YOUR OBJECTIVE
After locating the line with "The width and height of the screenshot is (800, 600)." in the data that follows, return it and every later line exactly, up to and including the line with "Given: Click the Work email label text".

STORED DATA Block Start

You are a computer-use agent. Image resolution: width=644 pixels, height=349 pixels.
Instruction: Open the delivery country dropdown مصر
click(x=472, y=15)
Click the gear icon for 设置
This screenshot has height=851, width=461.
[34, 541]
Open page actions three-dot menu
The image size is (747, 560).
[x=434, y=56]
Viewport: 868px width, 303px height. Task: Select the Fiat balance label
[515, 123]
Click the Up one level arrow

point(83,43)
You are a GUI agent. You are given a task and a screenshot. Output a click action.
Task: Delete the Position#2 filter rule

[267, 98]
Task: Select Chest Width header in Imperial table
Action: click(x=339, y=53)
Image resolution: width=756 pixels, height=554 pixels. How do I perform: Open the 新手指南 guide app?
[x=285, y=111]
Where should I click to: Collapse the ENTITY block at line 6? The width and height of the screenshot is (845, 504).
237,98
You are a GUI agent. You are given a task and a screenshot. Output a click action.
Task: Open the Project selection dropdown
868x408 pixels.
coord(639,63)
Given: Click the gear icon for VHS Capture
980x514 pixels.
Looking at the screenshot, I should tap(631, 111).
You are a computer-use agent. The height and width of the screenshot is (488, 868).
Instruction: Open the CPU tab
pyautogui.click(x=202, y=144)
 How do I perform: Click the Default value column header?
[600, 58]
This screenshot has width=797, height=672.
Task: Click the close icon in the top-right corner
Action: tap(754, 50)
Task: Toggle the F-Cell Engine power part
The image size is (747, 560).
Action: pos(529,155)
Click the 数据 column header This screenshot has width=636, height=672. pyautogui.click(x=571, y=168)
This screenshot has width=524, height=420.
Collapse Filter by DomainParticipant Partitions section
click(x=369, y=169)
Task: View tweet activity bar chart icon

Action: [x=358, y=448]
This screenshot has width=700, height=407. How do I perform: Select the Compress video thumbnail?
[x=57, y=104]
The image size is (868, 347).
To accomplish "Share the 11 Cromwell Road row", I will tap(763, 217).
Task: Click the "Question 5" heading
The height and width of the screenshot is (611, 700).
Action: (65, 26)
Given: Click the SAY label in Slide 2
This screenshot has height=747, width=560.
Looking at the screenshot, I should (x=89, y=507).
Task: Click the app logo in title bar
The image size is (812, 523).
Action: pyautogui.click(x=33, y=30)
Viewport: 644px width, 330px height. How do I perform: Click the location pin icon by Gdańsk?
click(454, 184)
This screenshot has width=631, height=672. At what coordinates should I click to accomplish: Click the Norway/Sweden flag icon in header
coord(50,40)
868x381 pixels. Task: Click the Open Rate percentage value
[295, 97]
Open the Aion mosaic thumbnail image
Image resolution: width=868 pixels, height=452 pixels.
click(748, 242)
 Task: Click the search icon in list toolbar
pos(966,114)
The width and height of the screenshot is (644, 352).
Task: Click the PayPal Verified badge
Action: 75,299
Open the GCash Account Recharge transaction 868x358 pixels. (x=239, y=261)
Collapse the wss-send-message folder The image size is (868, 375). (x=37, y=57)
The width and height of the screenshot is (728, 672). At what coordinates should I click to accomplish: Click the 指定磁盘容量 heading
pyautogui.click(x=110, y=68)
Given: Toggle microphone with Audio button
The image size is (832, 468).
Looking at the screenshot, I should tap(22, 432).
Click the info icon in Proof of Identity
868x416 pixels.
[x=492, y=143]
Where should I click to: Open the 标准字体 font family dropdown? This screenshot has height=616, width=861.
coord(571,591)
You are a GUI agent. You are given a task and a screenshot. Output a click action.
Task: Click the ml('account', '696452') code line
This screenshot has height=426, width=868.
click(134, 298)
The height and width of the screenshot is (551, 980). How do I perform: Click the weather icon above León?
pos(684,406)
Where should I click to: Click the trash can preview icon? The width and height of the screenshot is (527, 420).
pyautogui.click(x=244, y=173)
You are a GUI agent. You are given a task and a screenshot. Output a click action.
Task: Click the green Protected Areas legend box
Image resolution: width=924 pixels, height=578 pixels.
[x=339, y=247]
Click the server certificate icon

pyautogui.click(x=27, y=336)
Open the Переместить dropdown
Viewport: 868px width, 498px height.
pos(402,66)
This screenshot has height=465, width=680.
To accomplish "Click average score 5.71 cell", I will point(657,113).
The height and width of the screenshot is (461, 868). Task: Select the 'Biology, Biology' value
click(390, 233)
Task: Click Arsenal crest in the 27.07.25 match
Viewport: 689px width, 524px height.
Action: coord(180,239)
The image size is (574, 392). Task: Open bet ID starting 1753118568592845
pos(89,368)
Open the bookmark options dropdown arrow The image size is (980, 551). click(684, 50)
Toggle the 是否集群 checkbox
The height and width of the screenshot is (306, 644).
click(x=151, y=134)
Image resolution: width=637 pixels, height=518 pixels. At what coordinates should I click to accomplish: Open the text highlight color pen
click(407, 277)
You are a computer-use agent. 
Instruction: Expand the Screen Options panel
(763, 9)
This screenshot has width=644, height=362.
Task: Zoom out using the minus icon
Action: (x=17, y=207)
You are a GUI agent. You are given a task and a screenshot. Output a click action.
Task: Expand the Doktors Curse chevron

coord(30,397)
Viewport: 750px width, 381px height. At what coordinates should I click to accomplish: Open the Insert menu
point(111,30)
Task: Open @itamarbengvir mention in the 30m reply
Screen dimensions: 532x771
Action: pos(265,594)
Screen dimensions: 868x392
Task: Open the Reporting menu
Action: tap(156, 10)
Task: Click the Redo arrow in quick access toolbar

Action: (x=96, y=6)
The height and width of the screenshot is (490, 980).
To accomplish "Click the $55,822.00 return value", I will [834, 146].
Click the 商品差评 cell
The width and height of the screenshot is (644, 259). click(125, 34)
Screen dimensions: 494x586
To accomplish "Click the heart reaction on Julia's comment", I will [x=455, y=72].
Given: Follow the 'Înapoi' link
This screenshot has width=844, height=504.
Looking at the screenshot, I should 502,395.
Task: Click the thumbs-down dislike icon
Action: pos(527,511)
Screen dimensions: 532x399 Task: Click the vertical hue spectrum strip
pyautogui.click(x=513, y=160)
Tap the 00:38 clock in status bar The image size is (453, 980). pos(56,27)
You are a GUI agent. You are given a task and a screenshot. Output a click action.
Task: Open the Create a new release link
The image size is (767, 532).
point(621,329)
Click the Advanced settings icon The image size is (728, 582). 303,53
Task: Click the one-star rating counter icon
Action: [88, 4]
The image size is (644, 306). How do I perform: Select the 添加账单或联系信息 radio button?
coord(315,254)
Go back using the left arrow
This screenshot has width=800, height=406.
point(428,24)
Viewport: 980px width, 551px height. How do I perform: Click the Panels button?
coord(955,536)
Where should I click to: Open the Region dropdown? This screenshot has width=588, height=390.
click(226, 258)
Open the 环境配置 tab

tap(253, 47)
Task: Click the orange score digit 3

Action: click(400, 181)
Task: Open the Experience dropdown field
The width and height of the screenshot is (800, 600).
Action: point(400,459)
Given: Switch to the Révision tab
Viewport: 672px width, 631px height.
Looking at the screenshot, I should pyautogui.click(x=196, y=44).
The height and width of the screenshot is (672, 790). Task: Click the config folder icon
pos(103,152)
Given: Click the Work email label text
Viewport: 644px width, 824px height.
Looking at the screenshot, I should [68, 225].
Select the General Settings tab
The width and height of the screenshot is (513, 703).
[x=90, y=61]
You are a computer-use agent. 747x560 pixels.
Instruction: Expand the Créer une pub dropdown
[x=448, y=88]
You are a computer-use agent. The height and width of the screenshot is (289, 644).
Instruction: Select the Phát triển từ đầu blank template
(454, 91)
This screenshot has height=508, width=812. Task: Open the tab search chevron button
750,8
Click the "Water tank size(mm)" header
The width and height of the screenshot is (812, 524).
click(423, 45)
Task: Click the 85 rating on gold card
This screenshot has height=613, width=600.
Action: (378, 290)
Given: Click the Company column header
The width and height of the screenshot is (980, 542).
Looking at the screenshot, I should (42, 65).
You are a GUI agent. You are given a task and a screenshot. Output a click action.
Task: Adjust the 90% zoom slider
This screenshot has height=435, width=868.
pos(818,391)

STORED DATA Block End

SOLUTION FOR THIS PROBLEM
The width and height of the screenshot is (800, 600).
Action: point(400,459)
Given: Switch to the Révision tab
Viewport: 672px width, 631px height.
Looking at the screenshot, I should pyautogui.click(x=196, y=44).
The height and width of the screenshot is (672, 790). Task: Click the config folder icon
pos(103,152)
Given: Click the Work email label text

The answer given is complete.